Le piège silencieux de l’IA : vers un monde sans juniors ni stagiaires ?

par Luigi Chiavarini
vendredi 28 mars 2025

Imaginez une entreprise vidée de ses jeunes recrues. Plus de juniors aux yeux brillants d’ambition. Plus de stagiaires maladroits mais pleins de potentiel. Juste des seniors expérimentés… et des intelligences artificielles ronronnantes. Ce tableau n’est pas une dystopie tirée d’un roman de Philip K. Dick. C’est une hypothèse bien réelle, esquissée cette semaine par un article percutant du Financial Times (FT, 24 mars 2025). Selon cette enquête, l’IA générative, en pleine expansion, s’attaque en priorité aux tâches que l’on confiait traditionnellement aux débutants : reporting, synthèses, présentations PowerPoint, recherches de données. Bref, le terreau même sur lequel les juniors forgeaient leurs compétences.

Le constat est limpide : l’automatisation menace les fondations de l’apprentissage professionnel. Le Brookings Institution, cité par le FT, apporte des chiffres éloquents. Le risque d’automatisation serait cinq fois plus élevé pour un analyste junior que pour son manager, trois fois plus élevé pour un commercial que pour un directeur des ventes, et deux fois plus élevé pour un graphiste que pour un directeur artistique. Les débutants, en somme, sont les premières cibles de cette révolution silencieuse. Résultat ? Certaines entreprises commencent à se poser une question glaçante : pourquoi recruter des novices si une IA peut faire le job plus vite et à moindre coût ? Les clients, de leur côté, rechignent déjà à payer pour du temps facturé par des juniors. Et les jeunes, eux, se retrouvent privés d’un espace vital pour apprendre par la pratique.

Mais si les juniors disparaissent, qui prendra la relève demain ? Qui deviendra senior dans dix ou vingt ans ? Comment transmettre un métier si ses bases – ces tâches ingrates mais formatrices – sont désormais déléguées à des algorithmes ? Comment progresser dans une carrière si les premières marches de l’échelle sont sciées une à une ? Le chercheur Matt Beane, dans son ouvrage The Skill Code (2024), tire la sonnette d’alarme : « Les novices deviennent des figurants à distance dans le quotidien des experts. » Une image saisissante qui illustre une déconnexion croissante entre générations professionnelles.
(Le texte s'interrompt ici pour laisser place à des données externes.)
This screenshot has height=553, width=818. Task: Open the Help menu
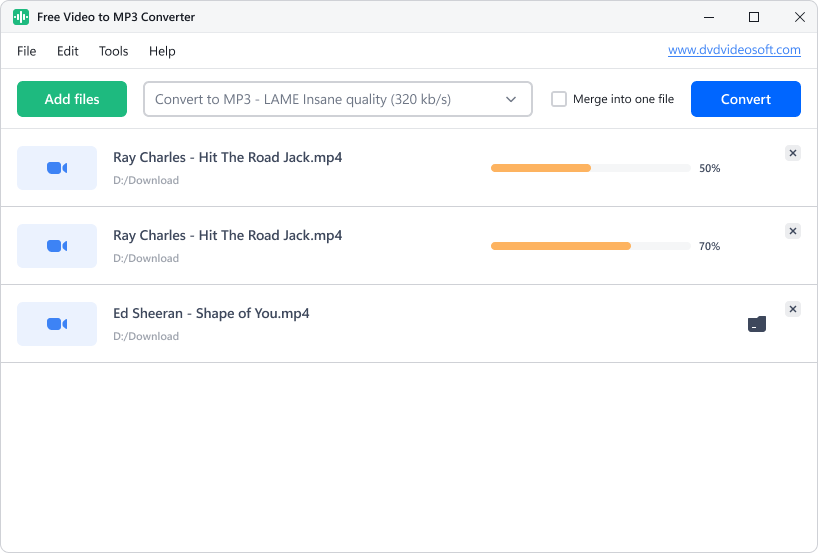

Faut-il alors freiner l’essor de l’IA ? Non, car il est déjà trop tard pour stopper cette vague. Les modèles comme GPT-5 ou leurs successeurs sont là, intégrés dans nos outils, nos process, nos vies. Tenter de les ralentir serait aussi vain que d’essayer d’arrêter la marée avec un seau. Mais il est urgent de repenser nos modèles de formation, de transmission et d’intégration des jeunes talents. Sans cela, nous courons vers une fracture sociale aussi discrète que dévastatrice. Seuls les enfants des élites, ceux dont les familles pourront financer un apprentissage sur mesure – comme au XVIIIe siècle avec ses précepteurs privés –, auront encore une chance de grimper les échelons. Les autres resteront au pied de la falaise, à regarder les IA faire le travail qu’ils auraient dû apprendre.
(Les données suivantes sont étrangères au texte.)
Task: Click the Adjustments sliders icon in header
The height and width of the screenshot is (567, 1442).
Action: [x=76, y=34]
Le précédent historique n’est pas rassurant. Lors de la révolution industrielle, l’arrivée des machines a bouleversé les métiers artisanaux. Mais elle a aussi créé de nouveaux emplois, souvent accessibles aux novices. Aujourd’hui, l’IA générative ne semble pas suivre ce schéma : elle remplace sans proposer d’alternative claire pour les débutants. Une étude du World Economic Forum (Future of Jobs Report, 2023) estimait déjà que 85 millions d’emplois pourraient être automatisés d’ici 2025, contre seulement 97 millions créés – souvent des postes exigeant des compétences avancées, inaccessibles aux novices.

Alors, quel avenir pour le travail ? Il ne sera pas dicté par la seule technologie. Il dépendra des choix des dirigeants, des entreprises, des décideurs politiques. Former ou remplacer ? Transmettre ou automatiser ? Construire des parcours d’apprentissage ou supprimer les tremplins ? À ceux qui occupent déjà le sommet de l’échelle, un conseil : jetez un œil en contrebas. Si plus personne ne monte, ce n’est pas un signe de succès. C’est la preuve que l’escalier est cassé. Et un jour, même les seniors risquent de se retrouver seuls, perchés sur une plateforme fragile, sans relève pour la consolider.